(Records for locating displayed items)
(begin)
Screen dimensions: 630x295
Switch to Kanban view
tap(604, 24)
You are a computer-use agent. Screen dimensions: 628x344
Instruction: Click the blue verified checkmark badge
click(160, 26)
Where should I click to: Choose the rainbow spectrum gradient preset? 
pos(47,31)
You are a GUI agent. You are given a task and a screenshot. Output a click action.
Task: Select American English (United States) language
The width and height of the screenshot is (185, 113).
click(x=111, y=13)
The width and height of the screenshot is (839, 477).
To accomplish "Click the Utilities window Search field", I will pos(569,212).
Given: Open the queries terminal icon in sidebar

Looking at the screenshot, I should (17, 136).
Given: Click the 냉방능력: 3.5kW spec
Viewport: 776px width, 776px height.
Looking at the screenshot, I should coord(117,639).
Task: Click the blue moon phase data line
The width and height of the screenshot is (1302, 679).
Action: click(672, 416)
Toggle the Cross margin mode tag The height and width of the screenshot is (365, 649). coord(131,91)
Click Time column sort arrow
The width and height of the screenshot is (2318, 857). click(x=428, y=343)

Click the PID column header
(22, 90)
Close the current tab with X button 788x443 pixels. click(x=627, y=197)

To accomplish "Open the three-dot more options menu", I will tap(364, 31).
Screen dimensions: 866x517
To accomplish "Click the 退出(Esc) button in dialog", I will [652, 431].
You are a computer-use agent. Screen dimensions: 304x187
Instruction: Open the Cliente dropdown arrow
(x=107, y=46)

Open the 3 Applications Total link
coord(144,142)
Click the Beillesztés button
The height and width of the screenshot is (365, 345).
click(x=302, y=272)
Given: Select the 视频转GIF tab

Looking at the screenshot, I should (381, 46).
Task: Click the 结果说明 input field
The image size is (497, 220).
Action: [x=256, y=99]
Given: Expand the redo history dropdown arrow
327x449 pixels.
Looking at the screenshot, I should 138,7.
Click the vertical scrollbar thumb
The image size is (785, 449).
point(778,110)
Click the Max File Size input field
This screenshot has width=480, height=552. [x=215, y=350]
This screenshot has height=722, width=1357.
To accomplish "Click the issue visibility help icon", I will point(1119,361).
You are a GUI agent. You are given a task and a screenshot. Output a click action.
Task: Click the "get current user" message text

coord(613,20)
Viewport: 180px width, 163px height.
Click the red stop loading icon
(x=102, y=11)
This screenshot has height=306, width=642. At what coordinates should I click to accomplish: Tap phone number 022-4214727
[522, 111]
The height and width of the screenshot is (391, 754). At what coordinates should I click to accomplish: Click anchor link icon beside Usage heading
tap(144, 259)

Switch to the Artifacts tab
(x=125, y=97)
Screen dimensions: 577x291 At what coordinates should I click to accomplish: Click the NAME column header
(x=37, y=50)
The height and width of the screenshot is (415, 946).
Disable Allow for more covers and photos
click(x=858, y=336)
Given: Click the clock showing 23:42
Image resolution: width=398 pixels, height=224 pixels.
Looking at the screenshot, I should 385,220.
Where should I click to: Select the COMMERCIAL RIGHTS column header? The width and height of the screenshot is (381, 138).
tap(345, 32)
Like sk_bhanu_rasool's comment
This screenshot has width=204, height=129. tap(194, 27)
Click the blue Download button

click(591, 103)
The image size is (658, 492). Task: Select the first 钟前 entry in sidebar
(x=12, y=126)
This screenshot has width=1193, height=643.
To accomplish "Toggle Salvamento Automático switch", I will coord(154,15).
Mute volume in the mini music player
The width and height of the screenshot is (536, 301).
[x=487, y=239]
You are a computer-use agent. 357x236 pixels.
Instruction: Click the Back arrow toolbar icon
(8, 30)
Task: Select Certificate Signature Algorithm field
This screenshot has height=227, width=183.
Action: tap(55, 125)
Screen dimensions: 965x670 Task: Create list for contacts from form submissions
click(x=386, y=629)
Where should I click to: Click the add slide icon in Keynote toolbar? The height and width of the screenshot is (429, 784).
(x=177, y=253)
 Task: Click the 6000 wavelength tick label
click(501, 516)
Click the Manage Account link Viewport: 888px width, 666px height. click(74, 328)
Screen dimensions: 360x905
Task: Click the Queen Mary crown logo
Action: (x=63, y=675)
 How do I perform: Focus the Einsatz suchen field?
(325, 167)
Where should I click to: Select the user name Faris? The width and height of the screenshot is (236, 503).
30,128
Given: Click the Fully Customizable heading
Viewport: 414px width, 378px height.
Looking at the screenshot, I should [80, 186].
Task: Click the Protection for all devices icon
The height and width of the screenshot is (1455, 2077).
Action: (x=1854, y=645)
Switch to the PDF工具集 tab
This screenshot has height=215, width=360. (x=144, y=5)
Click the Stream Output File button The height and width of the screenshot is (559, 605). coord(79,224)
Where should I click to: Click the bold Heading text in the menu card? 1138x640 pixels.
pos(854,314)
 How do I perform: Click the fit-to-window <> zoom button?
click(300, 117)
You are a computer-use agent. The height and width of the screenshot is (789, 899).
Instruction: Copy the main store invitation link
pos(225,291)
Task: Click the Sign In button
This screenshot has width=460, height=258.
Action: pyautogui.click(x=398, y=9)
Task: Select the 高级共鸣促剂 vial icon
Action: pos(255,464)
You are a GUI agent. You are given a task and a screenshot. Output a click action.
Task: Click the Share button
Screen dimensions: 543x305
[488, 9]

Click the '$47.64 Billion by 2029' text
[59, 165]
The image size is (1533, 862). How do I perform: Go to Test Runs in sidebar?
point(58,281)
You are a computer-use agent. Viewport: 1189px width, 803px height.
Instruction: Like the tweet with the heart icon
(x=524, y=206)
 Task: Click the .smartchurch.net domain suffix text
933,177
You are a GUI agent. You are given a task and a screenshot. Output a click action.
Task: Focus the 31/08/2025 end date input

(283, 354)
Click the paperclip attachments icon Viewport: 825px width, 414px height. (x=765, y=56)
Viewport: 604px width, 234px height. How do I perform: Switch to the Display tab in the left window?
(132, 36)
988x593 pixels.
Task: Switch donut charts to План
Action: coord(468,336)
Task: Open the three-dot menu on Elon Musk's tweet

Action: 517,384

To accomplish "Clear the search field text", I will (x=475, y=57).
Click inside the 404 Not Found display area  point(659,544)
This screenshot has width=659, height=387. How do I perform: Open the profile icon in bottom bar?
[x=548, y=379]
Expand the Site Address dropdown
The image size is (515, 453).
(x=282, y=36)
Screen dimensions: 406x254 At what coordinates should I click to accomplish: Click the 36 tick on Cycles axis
(end)
▶ TASK TO CARRY OUT
Copy out all of the material above word for word, changing nothing on any line.

▶ FINAL RESULT
Screen dimensions: 630x295
Switch to Kanban view
tap(604, 24)
You are a computer-use agent. Screen dimensions: 628x344
Instruction: Click the blue verified checkmark badge
click(160, 26)
Where should I click to: Choose the rainbow spectrum gradient preset? 
pos(47,31)
You are a GUI agent. You are given a task and a screenshot. Output a click action.
Task: Select American English (United States) language
The width and height of the screenshot is (185, 113).
click(x=111, y=13)
The width and height of the screenshot is (839, 477).
To accomplish "Click the Utilities window Search field", I will pos(569,212).
Given: Open the queries terminal icon in sidebar

Looking at the screenshot, I should (17, 136).
Given: Click the 냉방능력: 3.5kW spec
Viewport: 776px width, 776px height.
Looking at the screenshot, I should coord(117,639).
Task: Click the blue moon phase data line
The width and height of the screenshot is (1302, 679).
Action: click(672, 416)
Toggle the Cross margin mode tag The height and width of the screenshot is (365, 649). coord(131,91)
Click Time column sort arrow
The width and height of the screenshot is (2318, 857). click(x=428, y=343)

Click the PID column header
(22, 90)
Close the current tab with X button 788x443 pixels. click(x=627, y=197)

To accomplish "Open the three-dot more options menu", I will tap(364, 31).
Screen dimensions: 866x517
To accomplish "Click the 退出(Esc) button in dialog", I will [652, 431].
You are a computer-use agent. Screen dimensions: 304x187
Instruction: Open the Cliente dropdown arrow
(x=107, y=46)

Open the 3 Applications Total link
coord(144,142)
Click the Beillesztés button
The height and width of the screenshot is (365, 345).
click(x=302, y=272)
Given: Select the 视频转GIF tab

Looking at the screenshot, I should (381, 46).
Task: Click the 结果说明 input field
The image size is (497, 220).
Action: [x=256, y=99]
Given: Expand the redo history dropdown arrow
327x449 pixels.
Looking at the screenshot, I should 138,7.
Click the vertical scrollbar thumb
The image size is (785, 449).
point(778,110)
Click the Max File Size input field
This screenshot has width=480, height=552. [x=215, y=350]
This screenshot has height=722, width=1357.
To accomplish "Click the issue visibility help icon", I will point(1119,361).
You are a GUI agent. You are given a task and a screenshot. Output a click action.
Task: Click the "get current user" message text

coord(613,20)
Viewport: 180px width, 163px height.
Click the red stop loading icon
(x=102, y=11)
This screenshot has height=306, width=642. At what coordinates should I click to accomplish: Tap phone number 022-4214727
[522, 111]
The height and width of the screenshot is (391, 754). At what coordinates should I click to accomplish: Click anchor link icon beside Usage heading
tap(144, 259)

Switch to the Artifacts tab
(x=125, y=97)
Screen dimensions: 577x291 At what coordinates should I click to accomplish: Click the NAME column header
(x=37, y=50)
The height and width of the screenshot is (415, 946).
Disable Allow for more covers and photos
click(x=858, y=336)
Given: Click the clock showing 23:42
Image resolution: width=398 pixels, height=224 pixels.
Looking at the screenshot, I should 385,220.
Where should I click to: Select the COMMERCIAL RIGHTS column header? The width and height of the screenshot is (381, 138).
tap(345, 32)
Like sk_bhanu_rasool's comment
This screenshot has width=204, height=129. tap(194, 27)
Click the blue Download button

click(591, 103)
The image size is (658, 492). Task: Select the first 钟前 entry in sidebar
(x=12, y=126)
This screenshot has width=1193, height=643.
To accomplish "Toggle Salvamento Automático switch", I will coord(154,15).
Mute volume in the mini music player
The width and height of the screenshot is (536, 301).
[x=487, y=239]
You are a computer-use agent. 357x236 pixels.
Instruction: Click the Back arrow toolbar icon
(8, 30)
Task: Select Certificate Signature Algorithm field
This screenshot has height=227, width=183.
Action: tap(55, 125)
Screen dimensions: 965x670 Task: Create list for contacts from form submissions
click(x=386, y=629)
Where should I click to: Click the add slide icon in Keynote toolbar? The height and width of the screenshot is (429, 784).
(x=177, y=253)
 Task: Click the 6000 wavelength tick label
click(501, 516)
Click the Manage Account link Viewport: 888px width, 666px height. click(74, 328)
Screen dimensions: 360x905
Task: Click the Queen Mary crown logo
Action: (x=63, y=675)
 How do I perform: Focus the Einsatz suchen field?
(325, 167)
Where should I click to: Select the user name Faris? The width and height of the screenshot is (236, 503).
30,128
Given: Click the Fully Customizable heading
Viewport: 414px width, 378px height.
Looking at the screenshot, I should [80, 186].
Task: Click the Protection for all devices icon
The height and width of the screenshot is (1455, 2077).
Action: (x=1854, y=645)
Switch to the PDF工具集 tab
This screenshot has height=215, width=360. (x=144, y=5)
Click the Stream Output File button The height and width of the screenshot is (559, 605). coord(79,224)
Where should I click to: Click the bold Heading text in the menu card? 1138x640 pixels.
pos(854,314)
 How do I perform: Click the fit-to-window <> zoom button?
click(300, 117)
You are a computer-use agent. The height and width of the screenshot is (789, 899).
Instruction: Copy the main store invitation link
pos(225,291)
Task: Click the Sign In button
This screenshot has width=460, height=258.
Action: pyautogui.click(x=398, y=9)
Task: Select the 高级共鸣促剂 vial icon
Action: pos(255,464)
You are a GUI agent. You are given a task and a screenshot. Output a click action.
Task: Click the Share button
Screen dimensions: 543x305
[488, 9]

Click the '$47.64 Billion by 2029' text
[59, 165]
The image size is (1533, 862). How do I perform: Go to Test Runs in sidebar?
point(58,281)
You are a computer-use agent. Viewport: 1189px width, 803px height.
Instruction: Like the tweet with the heart icon
(x=524, y=206)
 Task: Click the .smartchurch.net domain suffix text
933,177
You are a GUI agent. You are given a task and a screenshot. Output a click action.
Task: Focus the 31/08/2025 end date input

(283, 354)
Click the paperclip attachments icon Viewport: 825px width, 414px height. (x=765, y=56)
Viewport: 604px width, 234px height. How do I perform: Switch to the Display tab in the left window?
(132, 36)
988x593 pixels.
Task: Switch donut charts to План
Action: coord(468,336)
Task: Open the three-dot menu on Elon Musk's tweet

Action: 517,384

To accomplish "Clear the search field text", I will (x=475, y=57).
Click inside the 404 Not Found display area  point(659,544)
This screenshot has width=659, height=387. How do I perform: Open the profile icon in bottom bar?
[x=548, y=379]
Expand the Site Address dropdown
The image size is (515, 453).
(x=282, y=36)
Screen dimensions: 406x254 At what coordinates should I click to accomplish: Click the 36 tick on Cycles axis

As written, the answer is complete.